Some 150 years ago, missionaries travelled through the artificial divides of time, race, geography, culture and circumstance, to bring the promise of Christ’s gospel of salvation to children of “another” dispensation. Those missionaries had nothing to gain, either materially or experientially, from that singularly one-way transaction. Most of them ultimately fell victim to social isolation, deadly tropical diseases as epitomised by malaria, importunity, and other unpredictable vagaries of life, including Reverend TJ Dennis, who died at sea on his way back to England following his eventful tour of Eastern Nigeria. Those men of faith gave of their own lives so that we, in turn, could see. It is now left to us as moral beings to repay that “blood debt” by making that exceptional gift of “deliverance” accessible to yet another generation of youth, and in that selfless effort, achieve the union of Heaven unto Earth.
As in all human affairs, this novel approach to educational sustenance will predictably go through Arthur Schopenhauer’s triple motif of acceptance: first, the concept will be seen as utterly ridiculous (why save for a “rainy day” when it’s already storming outdoors), before being violently opposed in the second stage, especially by those who are already resigned to or are indifferent to the decrepitude of the educational enterprise in Nigeria, before the third and final stage when the once-novel concept will be accepted as self-evident truth. This endowment fund will not fall prey to the so-called “Nigerian Factor”: the administrative process will be entirely transparent, the results will be potentially transformative, and every single dime will be exhaustively accounted for. It is encouraging to me that only four trustees, all alumni of this grand old school, have already donated in excess of $130,000:00 to help inaugurate this fund.

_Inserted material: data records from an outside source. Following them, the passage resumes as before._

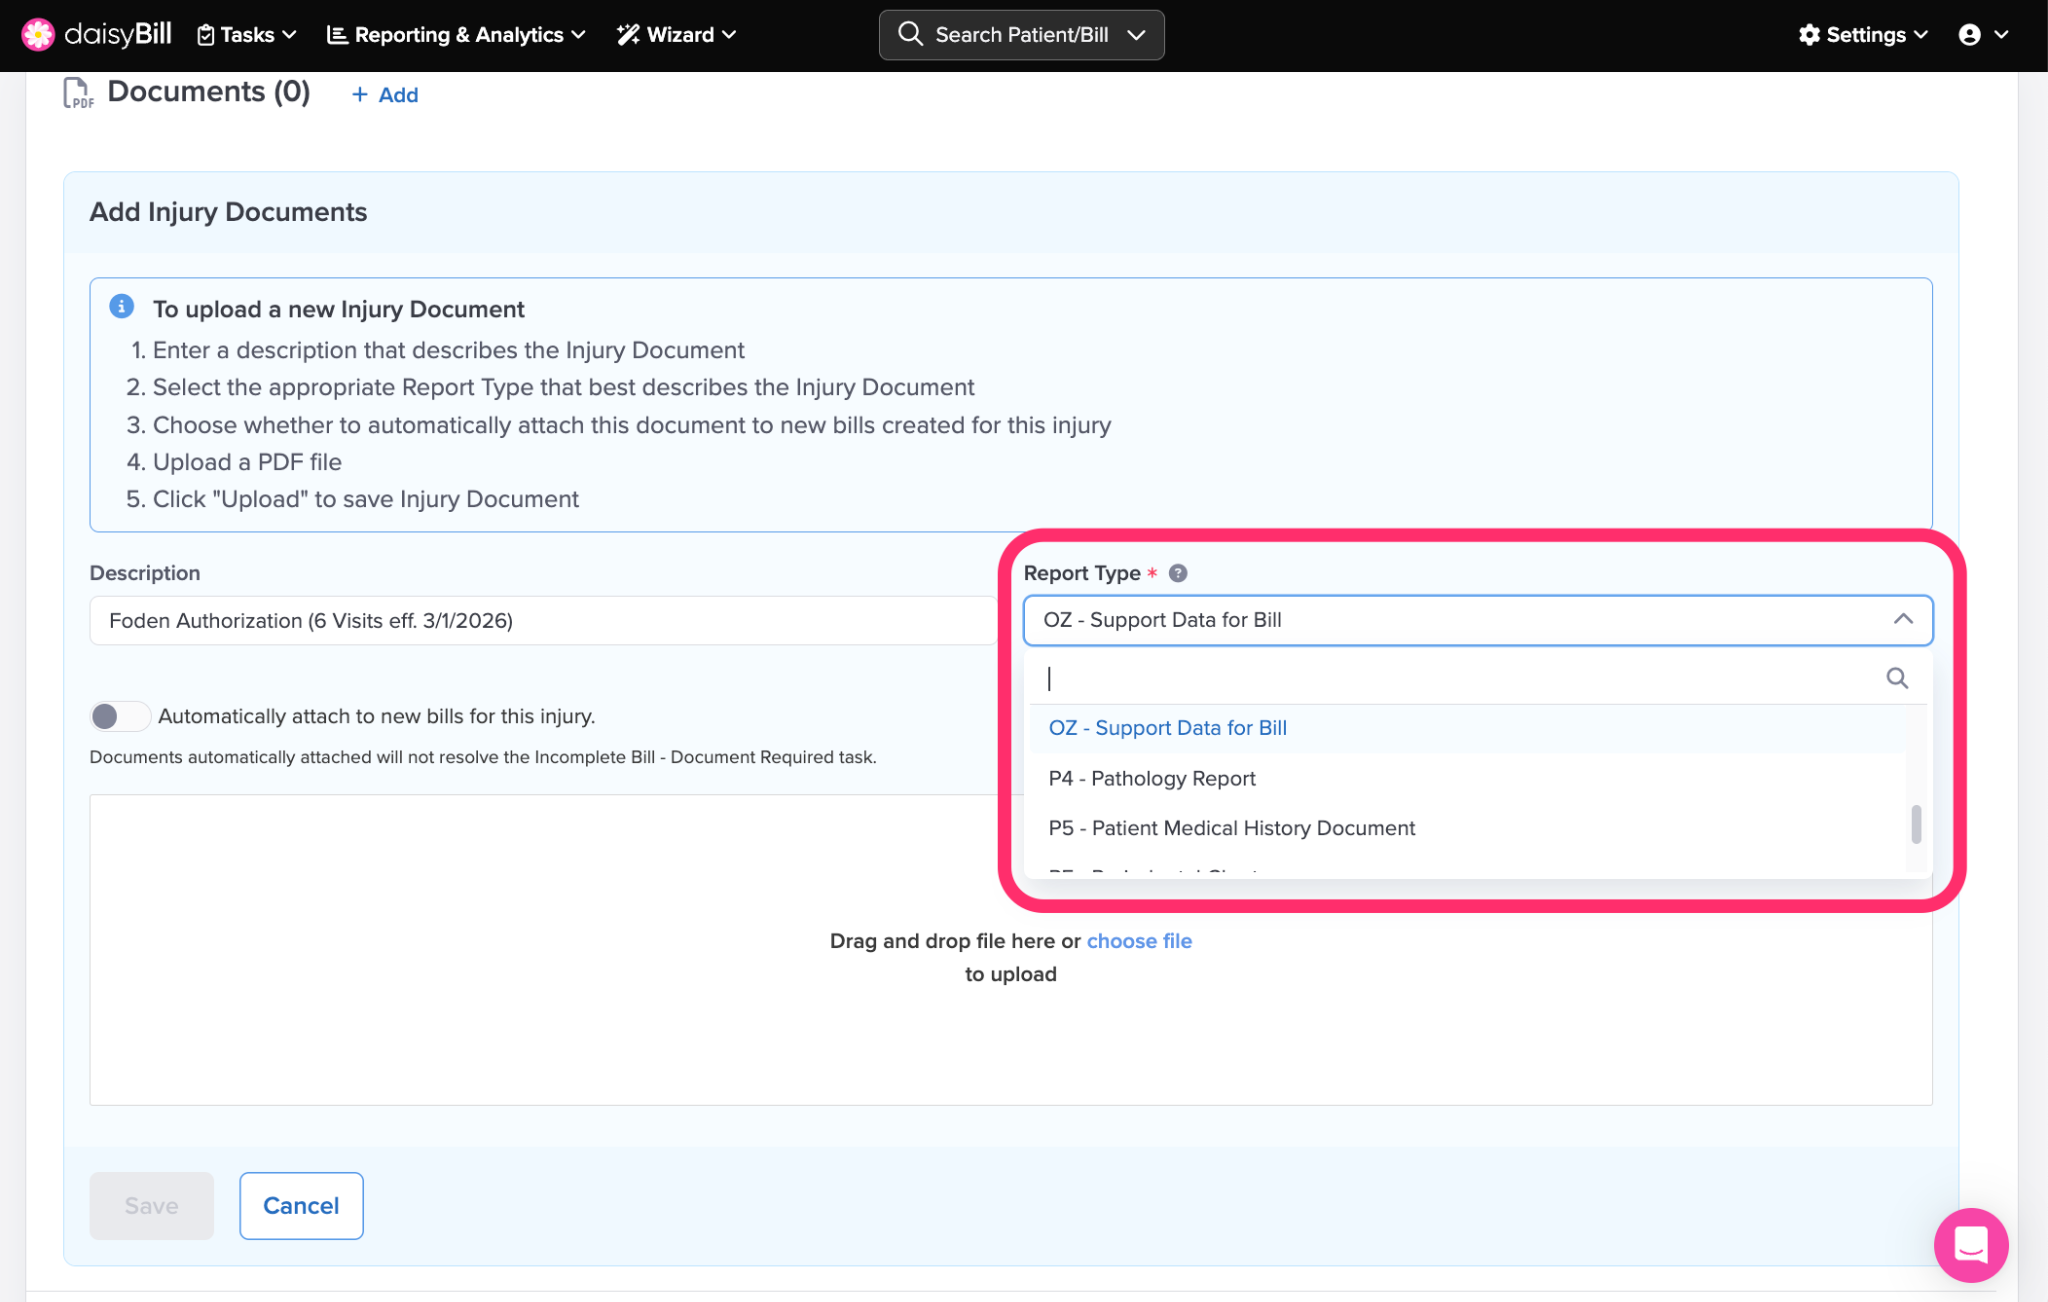Click the choose file link
Viewport: 2048px width, 1302px height.
[x=1139, y=941]
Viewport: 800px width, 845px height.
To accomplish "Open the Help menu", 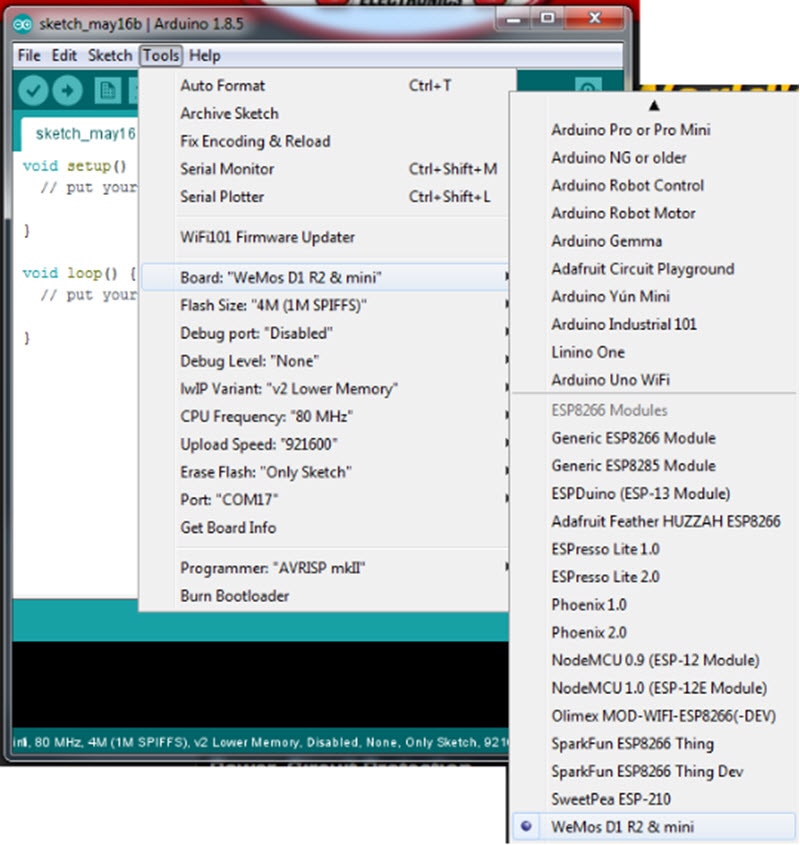I will [x=205, y=55].
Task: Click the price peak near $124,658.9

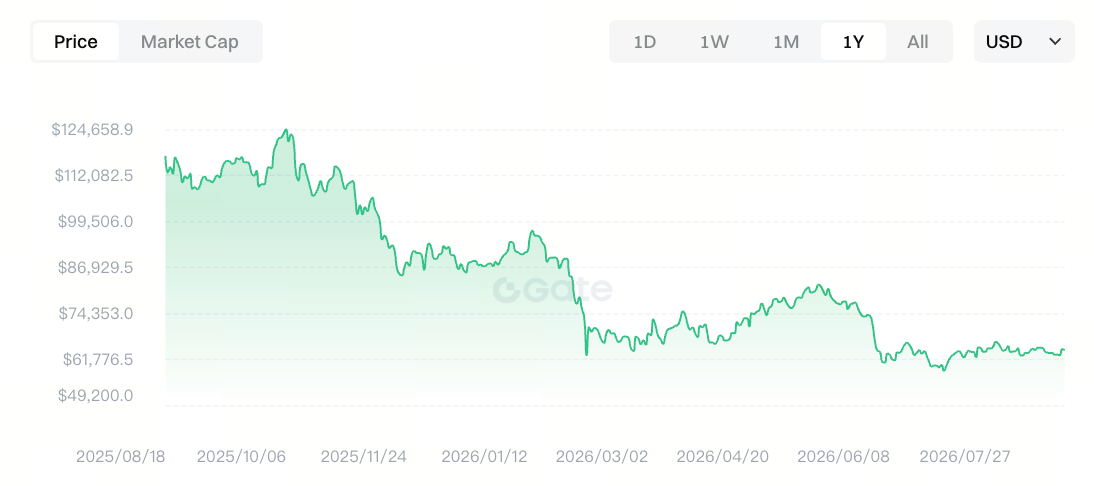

So far, we have already raised in excess of $400,000:00 (US), all from alumni at home and in the Nigerian diaspora. Our goal is to reach $500,000:00 by the end of this calendar year, and hopefully, breach our target corpus of $2,500,000:00, by the year of our centennial, in 2025.
Our reprise, paraphrasing Shakespeare’s Henry V, should be, “once more unto the breach, my fellow alumni, just once more time…. close this wall up with our Igbo dead.” Or better yet, this time from the immortal Ayn Rand: If it’s worth doing, it’s worth overdoing. We should not fail. We cannot fail. We dare not fail.